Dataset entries
┌──

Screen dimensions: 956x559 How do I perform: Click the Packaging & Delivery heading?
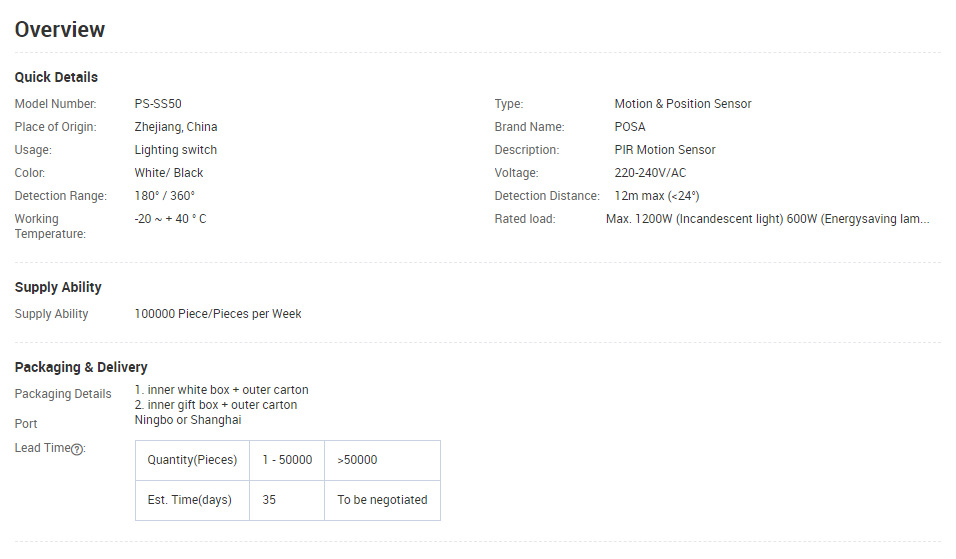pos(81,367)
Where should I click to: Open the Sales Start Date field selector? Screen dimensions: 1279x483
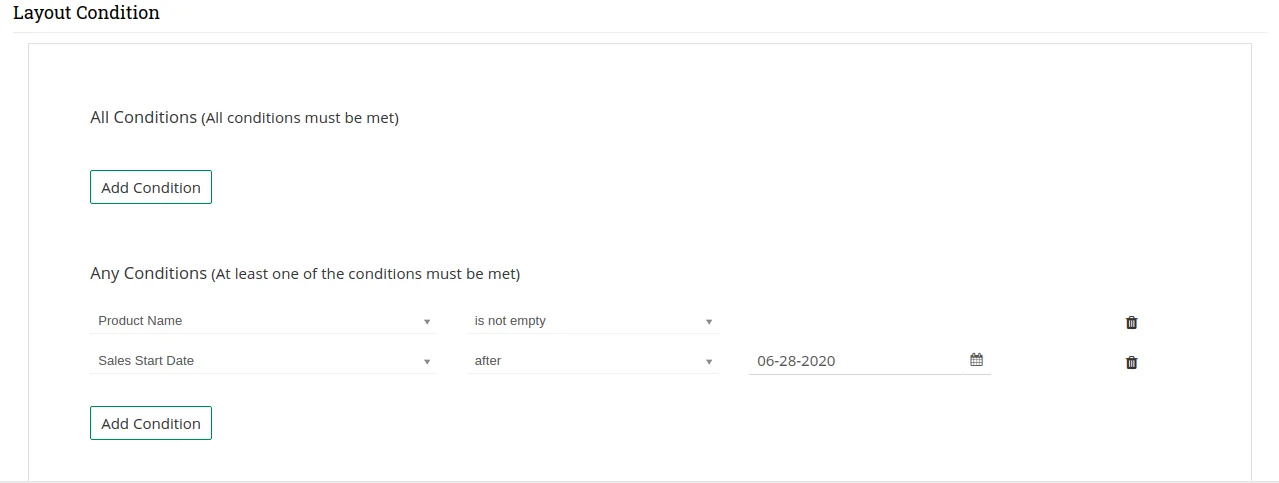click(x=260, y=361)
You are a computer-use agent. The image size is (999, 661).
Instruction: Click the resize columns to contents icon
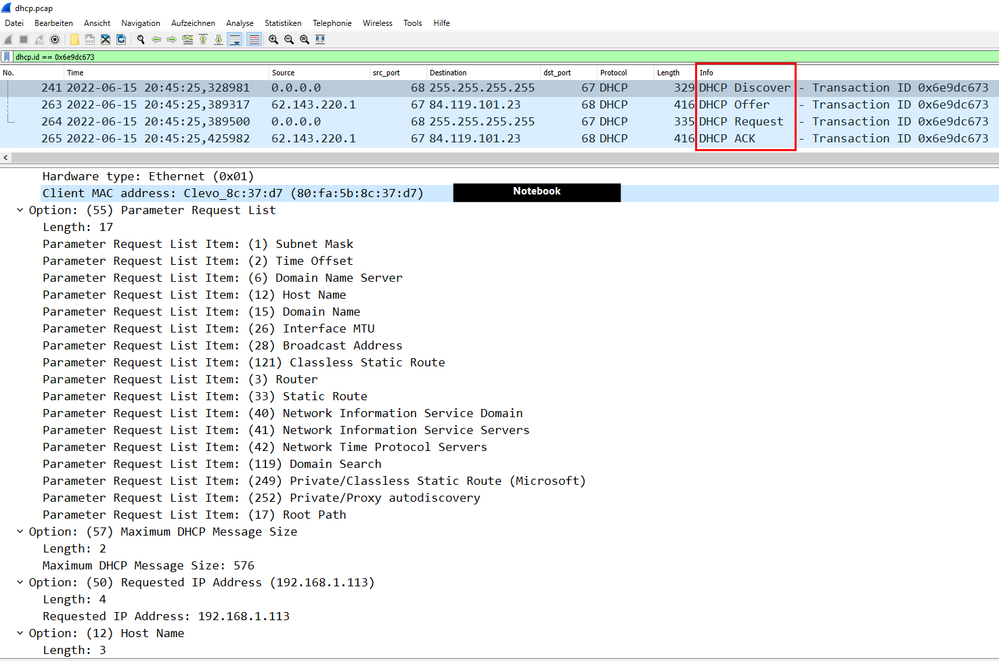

└──

THE PROBLEM: An exact copy of the entries above, with no pictures, is the required answer.

ANSWER SECTION:
Screen dimensions: 956x559 How do I perform: Click the Packaging & Delivery heading?
pos(81,367)
Where should I click to: Open the Sales Start Date field selector? Screen dimensions: 1279x483
click(x=260, y=361)
You are a computer-use agent. The image size is (999, 661).
Instruction: Click the resize columns to contents icon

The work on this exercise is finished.